Pesantren Lebih Responsif Gender
KEBUMEN – Selama ini pesantren justru telah lama menerapkan responsif gender. Penegasan itu disampaikan Pengasuh Pondok Pesantren Al Istiqomah Desa Tanjungsari, Petanahan, Kebumen yang juga intelektual muda NU KH Ali Muin Lc MA MPd kemarin. “Di pondok pesantren kami sudah sejak 2008 menampung anak-anak perempuan korban KDRT.

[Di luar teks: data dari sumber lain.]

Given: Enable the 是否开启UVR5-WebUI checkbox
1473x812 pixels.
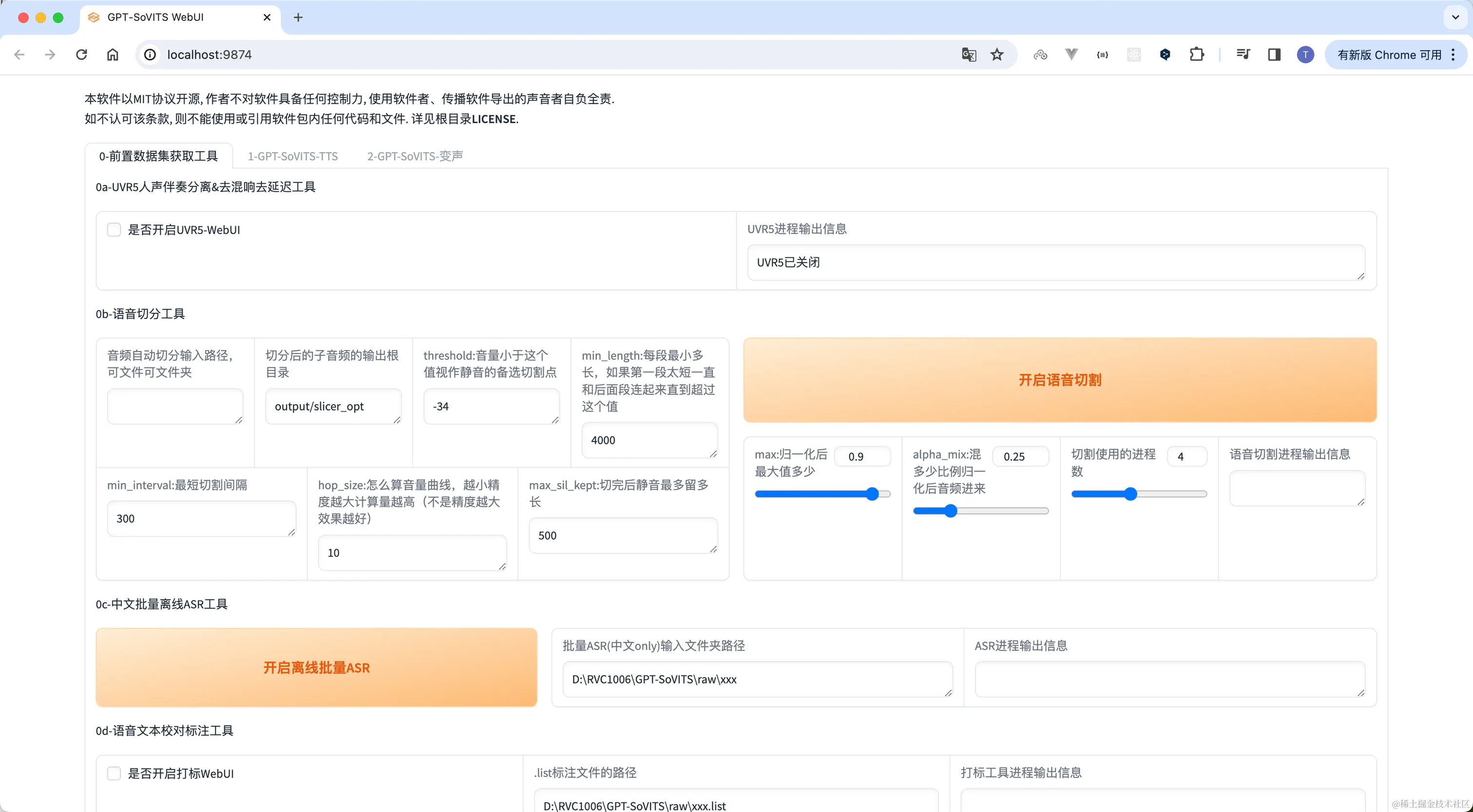Looking at the screenshot, I should 114,230.
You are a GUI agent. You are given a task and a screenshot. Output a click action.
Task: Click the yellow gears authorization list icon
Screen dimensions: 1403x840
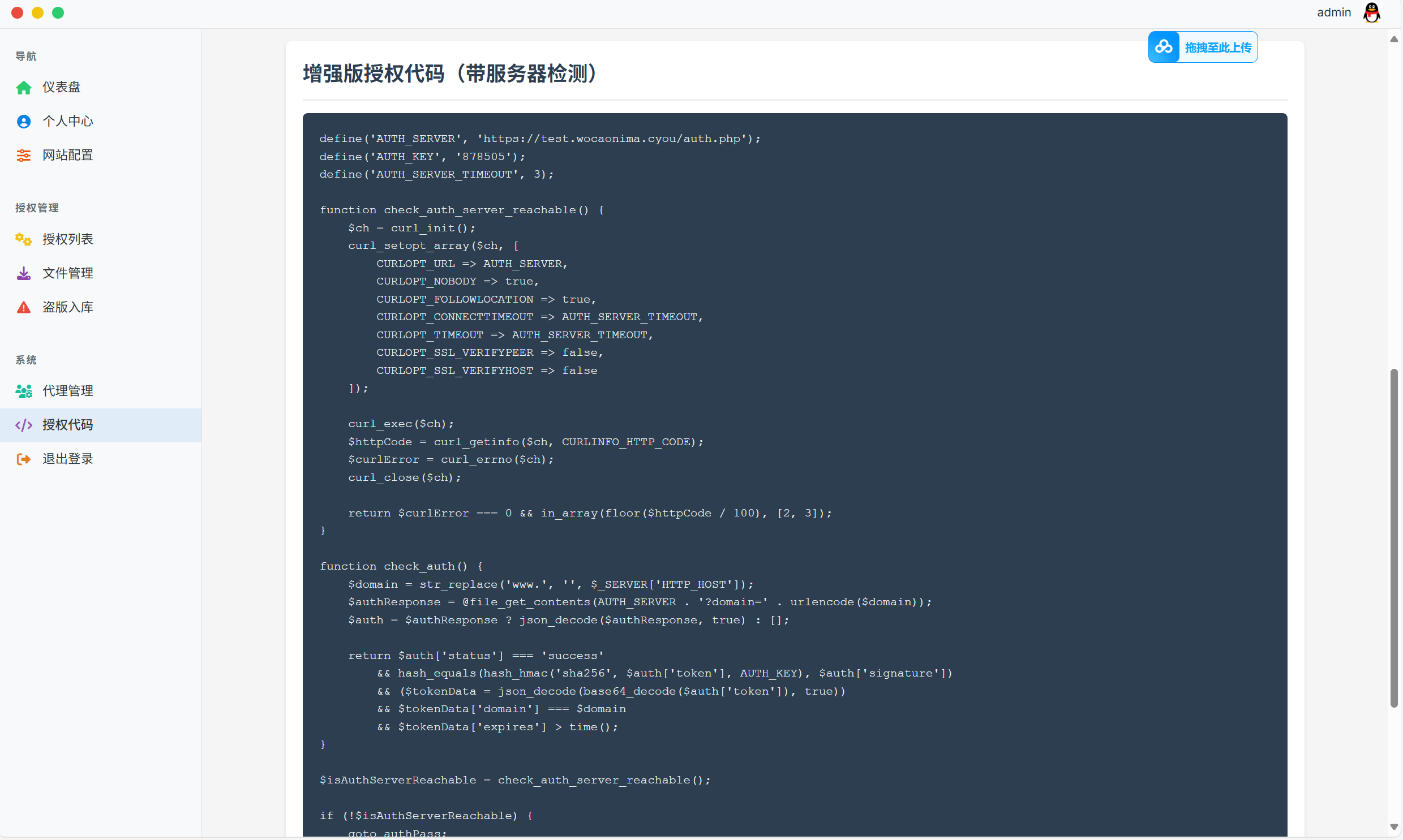pyautogui.click(x=24, y=239)
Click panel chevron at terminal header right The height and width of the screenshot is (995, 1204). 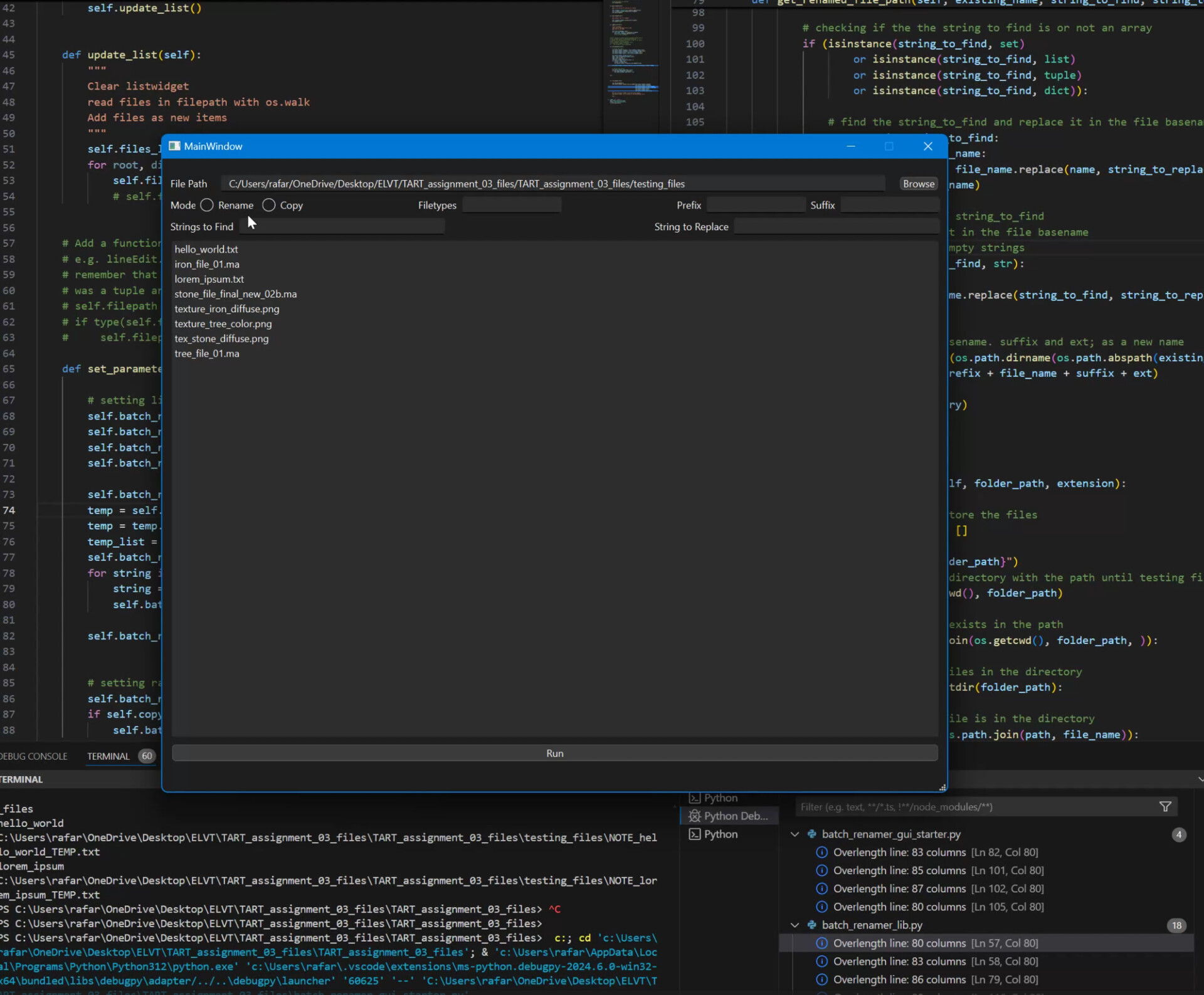point(1200,779)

Bahkan ada anak kelas tiga SMA yang hamil dikeluarkan dari sekolah, kami terima dan tetap bisa ikut UN hingga tamat dan bekerja,” tandas Ali Muin saat dengar pendapat membahas Raperda Pengarusutamaan Gender (PUG) di DPRD Kebumen.
Dengar pendapat dipimpin Ketua Pansus I DPRD Aksin didampingi Wakil Ketua Danang Adi Nugroho dan Sekretaris Sudarmaji, diikuti unsur pejabat eksekutif, camat dan kades serta perguruan tinggi, praktisi hukum dan organisasi wanita.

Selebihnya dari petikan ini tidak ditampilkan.